Le 25 juin, l’État s’engageait par écrit à sécuriser durablement l’avenir de Scola corsa. Un mois plus tard, un arbitrage rendu par Paris laisse encore 270 000 € à financer pour la rentrée 2026-2027. Cette hypothèse était pourtant prévue par l’accord, qui engageait l’État à mettre en œuvre des solutions complémentaires. À quelques jours du vote de la convention annuelle, Scola corsa demande que cet engagement soit respecté.

Le 25 juin dernier, au terme d’une longue journée de négociations en préfecture de Corse, l’État et la Collectivité de Corse signaient un engagement commun destiné à sécuriser durablement l’avenir de Scola corsa. Cet engagement n’était pas une déclaration d’intention. Il répondait à une situation parfaitement identifiée : le risque qu’une partie du financement de l’association ne puisse être assurée par la seule Collectivité de Corse.

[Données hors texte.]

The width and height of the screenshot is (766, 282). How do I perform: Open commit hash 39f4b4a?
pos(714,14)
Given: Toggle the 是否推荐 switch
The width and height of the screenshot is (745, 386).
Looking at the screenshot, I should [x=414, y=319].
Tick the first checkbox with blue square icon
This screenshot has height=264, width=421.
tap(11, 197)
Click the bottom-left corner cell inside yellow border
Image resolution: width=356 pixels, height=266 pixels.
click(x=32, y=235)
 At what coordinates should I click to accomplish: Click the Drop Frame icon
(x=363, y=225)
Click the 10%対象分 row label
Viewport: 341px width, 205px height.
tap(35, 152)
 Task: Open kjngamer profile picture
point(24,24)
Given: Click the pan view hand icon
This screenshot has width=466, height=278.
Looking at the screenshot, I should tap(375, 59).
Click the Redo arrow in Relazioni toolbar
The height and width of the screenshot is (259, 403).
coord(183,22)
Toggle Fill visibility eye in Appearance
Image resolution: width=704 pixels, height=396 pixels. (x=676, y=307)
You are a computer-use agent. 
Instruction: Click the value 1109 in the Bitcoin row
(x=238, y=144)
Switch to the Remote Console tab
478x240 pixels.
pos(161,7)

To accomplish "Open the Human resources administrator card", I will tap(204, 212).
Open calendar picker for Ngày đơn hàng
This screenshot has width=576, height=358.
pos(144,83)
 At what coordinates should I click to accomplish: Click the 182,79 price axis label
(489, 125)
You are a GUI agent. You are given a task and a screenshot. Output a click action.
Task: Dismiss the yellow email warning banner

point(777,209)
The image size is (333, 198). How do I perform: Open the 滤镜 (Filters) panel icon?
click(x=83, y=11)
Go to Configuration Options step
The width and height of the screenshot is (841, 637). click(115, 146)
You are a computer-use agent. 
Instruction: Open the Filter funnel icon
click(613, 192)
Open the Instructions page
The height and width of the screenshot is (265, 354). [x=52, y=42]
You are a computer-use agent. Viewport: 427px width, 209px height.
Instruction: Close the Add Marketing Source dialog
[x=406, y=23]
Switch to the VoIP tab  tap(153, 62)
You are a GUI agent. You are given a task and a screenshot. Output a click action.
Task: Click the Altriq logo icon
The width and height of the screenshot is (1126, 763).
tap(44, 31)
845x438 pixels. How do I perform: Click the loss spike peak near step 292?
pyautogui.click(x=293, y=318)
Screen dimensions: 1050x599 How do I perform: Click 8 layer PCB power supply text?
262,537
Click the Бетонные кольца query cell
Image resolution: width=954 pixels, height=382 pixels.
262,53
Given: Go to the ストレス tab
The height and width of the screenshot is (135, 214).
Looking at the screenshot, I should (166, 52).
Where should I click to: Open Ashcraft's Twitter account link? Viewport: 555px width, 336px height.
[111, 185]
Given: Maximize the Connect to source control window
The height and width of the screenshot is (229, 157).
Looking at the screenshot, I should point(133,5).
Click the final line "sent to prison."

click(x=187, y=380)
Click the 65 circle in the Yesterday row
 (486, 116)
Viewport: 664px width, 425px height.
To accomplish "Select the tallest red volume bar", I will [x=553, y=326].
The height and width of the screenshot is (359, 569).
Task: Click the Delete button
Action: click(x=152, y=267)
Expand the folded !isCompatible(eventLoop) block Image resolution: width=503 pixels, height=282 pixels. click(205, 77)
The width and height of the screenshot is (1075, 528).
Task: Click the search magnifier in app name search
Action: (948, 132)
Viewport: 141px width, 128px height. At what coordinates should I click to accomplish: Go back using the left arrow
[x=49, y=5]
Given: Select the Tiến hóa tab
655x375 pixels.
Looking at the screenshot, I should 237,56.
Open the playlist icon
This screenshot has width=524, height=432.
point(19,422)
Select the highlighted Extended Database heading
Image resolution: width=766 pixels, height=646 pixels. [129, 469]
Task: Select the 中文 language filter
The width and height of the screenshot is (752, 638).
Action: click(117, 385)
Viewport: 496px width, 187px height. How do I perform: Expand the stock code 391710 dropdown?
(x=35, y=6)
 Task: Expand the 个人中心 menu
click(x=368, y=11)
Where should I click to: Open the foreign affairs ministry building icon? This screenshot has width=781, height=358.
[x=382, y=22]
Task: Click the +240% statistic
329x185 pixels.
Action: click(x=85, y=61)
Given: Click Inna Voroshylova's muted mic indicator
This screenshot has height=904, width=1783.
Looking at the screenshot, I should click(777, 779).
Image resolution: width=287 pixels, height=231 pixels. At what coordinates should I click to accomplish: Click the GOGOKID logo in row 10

C’est précisément ce qui se produit aujourd’hui.
À la suite des arbitrages rendus par les services de l’État, plusieurs lignes budgétaires relevant des compétences de la Collectivité de Corse ont été écartées. La subvention qui sera présentée au vote de l’Assemblée de Corse lors de la session du 31 juillet est ainsi ramenée à 970 000 euros au lieu des 1,24 million d’euros initialement prévus. Il manque donc 270 000 euros.
La Collectivité de Corse honore aujourd’hui les engagements qu’elle a pris le 25 juin.
L’État doit désormais honorer les siens.
Le communiqué signé par le préfet de Corse et le président du Conseil exécutif est sans ambiguïté. Il prévoit expressément que : « si les leviers mobilisés ne permettaient pas de garantir l’équilibre financier de Scola corsa, l’État et la Collectivité de Corse s’engagent à activer tout dispositif utile », en privilégiant la voie de la contractualisation généralisée.
Depuis des mois, Scola corsa n’a cessé d’alerter sur cette éventualité. C’est précisément pour prévenir cette situation que l’association avait demandé, lors des réunions quadripartites avec les services préfectoraux, académiques et la Collectivité de Corse, des garanties écrites. Ces garanties ont été obtenues. Elles doivent maintenant être mises en œuvre.
Les 270 000 euros manquants correspondent très exactement au financement des cinq contractualisations supplémentaires demandées depuis plusieurs mois ainsi qu’aux forfaits scolaires municipaux qui en découleraient. Cette solution est celle privilégiée par la Collectivité de Corse.
Cette contractualisation généralisée, promise par le Premier ministre au mois d’avril et explicitement évoquée dans l’accord du 25 juin, constitue la réponse pérenne permettant de garantir définitivement le fonctionnement du réseau.
À quelques jours du vote de la convention 2026-2027, Scola corsa appelle l’État à respecter les engagements qu’il a souscrits.
Les modalités permettant de compléter le financement doivent être annoncées dans les toutes prochaines heures. L’association en appelle au sens des responsabilités des acteurs décisionnaires. Il ne s’agit plus d’ouvrir une nouvelle négociation. Il s’agit simplement de mettre en œuvre les accords signés.